The FTC cares more about rulemaking than the American people
At a recent “anti-monopoly summit,” Federal Trade Commission Chairman Lina Khan painted a grim picture of life in the American economy. She warned, among other things, that people’s economic liberties are being undermined. To ask the next obvious question, “By whom, Ms. Khan?”
Khan’s remarks highlight reasonable fears about bogeymen lurking across our economy. But the academic legal theories she’s aggressively promoting to bring entrepreneurs and businesses to heel have resulted in the FTC’s unbalanced response in fulfilling its mission as a consumer protection agency. These misplaced priorities are demonstrably harming American consumers, as a recently released FTC performance report made abundantly clear.
What has a laser-like focus of limited agency resources brought American consumers?
Under Khan, the FTC has embarked on a headline-grabbing spate of lawsuits, rulemaking, and merger reviews, punctuated with fawning media interviews, such as with “The Daily Show’s” Jon Stewart.
Rules like the recent one against “junk fees” are a prime example of the FTC using its powers for the wrong purposes. Essentially, so-called junk fees are the price we pay for junk regulations. Underpinning fees pushed onto consumers are government regulations that raise costs. If the FTC wanted fully informed consumers, it would make the costs of regulation we pay on every good and service we purchase more transparent. A junk fee regulation would do the opposite by adding additional compliance and paperwork costs to businesses that will, again, pass them on to consumers.
These proposed rulings are intended to distract the public from what is actually happening. Our economy is failing, goods and service prices are soaring, and prices are up over 15% with everyday necessities at an all-time high.
Instead of protecting consumers, the FTC is more concerned with pushing narratives that distract Americans from the real issues plaguing our country. These efforts are consuming enormous amounts of the agency’s time.
What has this laser-like focus of limited agency resources brought American consumers? Court losses and widespread acknowledged shortcomings of the FTC’s highest-profile antitrust cases against Microsoft, Amazon, and Meta/Facebook. According to a recent survey of antitrust law professors in the Yale Law Journal, the FTC’s case against Amazon “is the consensus choice for the weakest” among the five major cases brought by federal antitrust enforcers against Big Tech companies.
The Amazon and Meta/Facebook cases put the FTC in the unenviable position of having brought two of the three lowest-regarded cases, all of which have drawn criticism.
Khan let it be known early on that she wanted to bring lots of antitrust cases, leading the New York Times to question the agency’s shift in priorities and strategy. “We’re definitely focusing our resources on litigating,” Khan told the paper. But so far, the FTC has struggled to bring much change to the law or to the welfare of everyday consumers.

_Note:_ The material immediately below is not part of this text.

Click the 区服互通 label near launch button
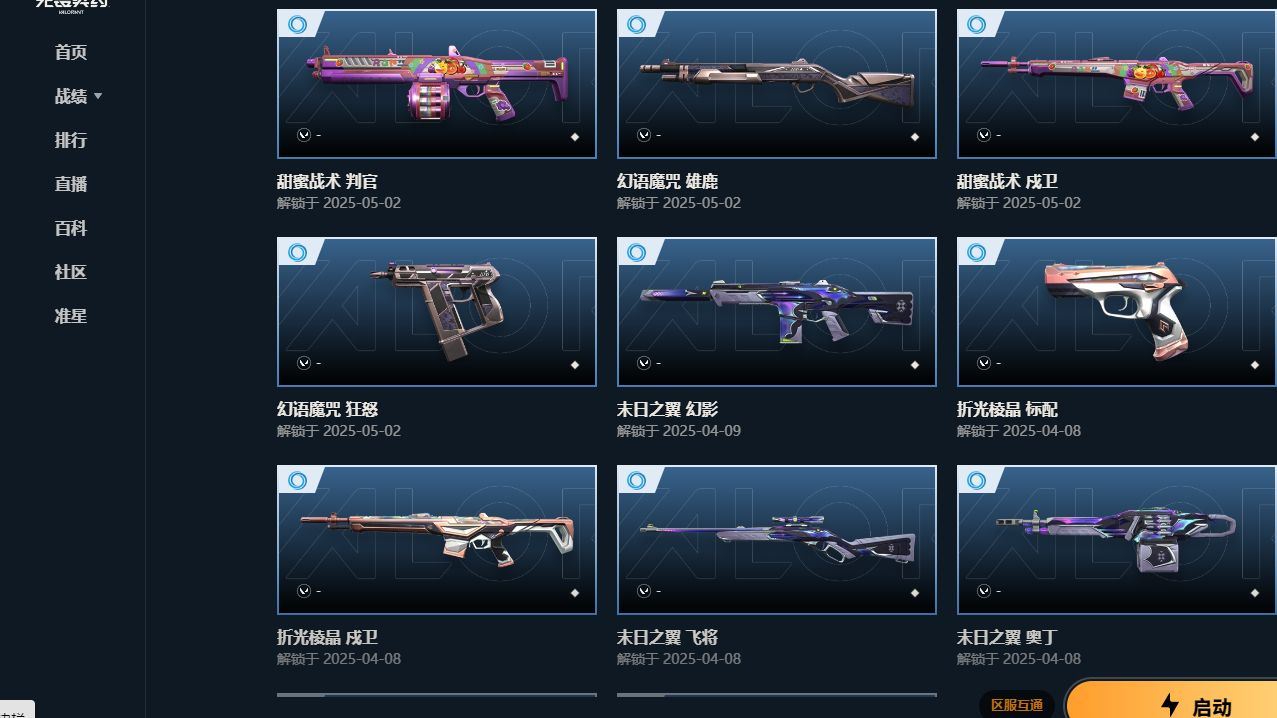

In 2023, the agency lost a string of merger challenges in court (Illumina’s acquisition of GRAIL being the only exception). Major defeats for the FTC included Microsoft’s acquisition of Activision Blizzard and Meta’s acquisition of Within Unlimited.
The agency and its allies say that several objectionable deals were abandoned after the FTC filed challenges and that another batch of challenges resulted in settlements. Critics assert that the cost to American global competitiveness has been far too high, while everyday scams and fraud are seemingly running amok.
Congress has never explicitly authorized the FTC to engage in rulemaking for competition issues, recognizing that allowing the agency to simultaneously define and enforce rules could lead to bureaucratic overreach. Yet the FTC is burning more of its resources on lengthy rulemaking proceedings that introduce novel and capricious interpretations of its authority.
The agency had 24 pending rules in the fall of 2022 and 23 during 2023, which is substantially higher than usual. The annual total was as low as 12 during the Clinton and Bush administrations. FTC rulemakings can be time-consuming and labor-intensive, often lasting for years. If the courts overturn any of them, was it worth shooting for the moon instead of focusing on protecting the American consumer?
The immense amount of time spent on all these unnecessary undertakings appears to have further distracted the FTC from its core mission to protect consumers against fraudsters and scams. Lina Khan is more worried about being in the limelight than addressing what is truly harming consumers, leaving the American consumer more vulnerable than ever.